Data to use:
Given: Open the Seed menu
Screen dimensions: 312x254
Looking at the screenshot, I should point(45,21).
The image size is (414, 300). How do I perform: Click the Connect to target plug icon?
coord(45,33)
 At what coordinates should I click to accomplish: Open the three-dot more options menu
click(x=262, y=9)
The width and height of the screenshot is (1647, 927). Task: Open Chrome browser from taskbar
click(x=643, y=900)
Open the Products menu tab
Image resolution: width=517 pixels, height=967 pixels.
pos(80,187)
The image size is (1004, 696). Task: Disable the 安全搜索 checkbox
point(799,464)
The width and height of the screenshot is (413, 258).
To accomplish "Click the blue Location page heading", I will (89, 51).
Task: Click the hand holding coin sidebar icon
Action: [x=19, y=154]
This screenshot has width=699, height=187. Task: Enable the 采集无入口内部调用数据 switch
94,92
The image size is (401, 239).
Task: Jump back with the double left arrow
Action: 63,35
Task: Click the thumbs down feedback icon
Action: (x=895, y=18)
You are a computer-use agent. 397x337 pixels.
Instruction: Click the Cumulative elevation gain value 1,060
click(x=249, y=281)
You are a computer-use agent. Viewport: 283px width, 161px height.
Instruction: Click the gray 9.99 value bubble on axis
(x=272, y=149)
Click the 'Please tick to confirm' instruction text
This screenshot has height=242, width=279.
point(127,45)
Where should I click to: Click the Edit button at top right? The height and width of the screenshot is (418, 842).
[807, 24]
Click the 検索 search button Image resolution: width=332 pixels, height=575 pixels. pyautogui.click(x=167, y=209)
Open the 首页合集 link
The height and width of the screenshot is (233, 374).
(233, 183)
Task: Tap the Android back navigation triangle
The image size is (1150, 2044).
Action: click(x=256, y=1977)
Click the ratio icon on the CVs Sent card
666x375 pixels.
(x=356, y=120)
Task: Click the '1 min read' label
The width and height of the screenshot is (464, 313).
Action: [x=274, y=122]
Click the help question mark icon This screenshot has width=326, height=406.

Your task: The lines from the one with "The image size is (1150, 2044)." through the final line of the data are to be reproduced exactly, both included, with no other lines.

Solution to this exercise:
The image size is (1150, 2044).
Action: click(x=256, y=1977)
Click the ratio icon on the CVs Sent card
666x375 pixels.
(x=356, y=120)
Task: Click the '1 min read' label
The width and height of the screenshot is (464, 313).
Action: [x=274, y=122]
Click the help question mark icon This screenshot has width=326, height=406.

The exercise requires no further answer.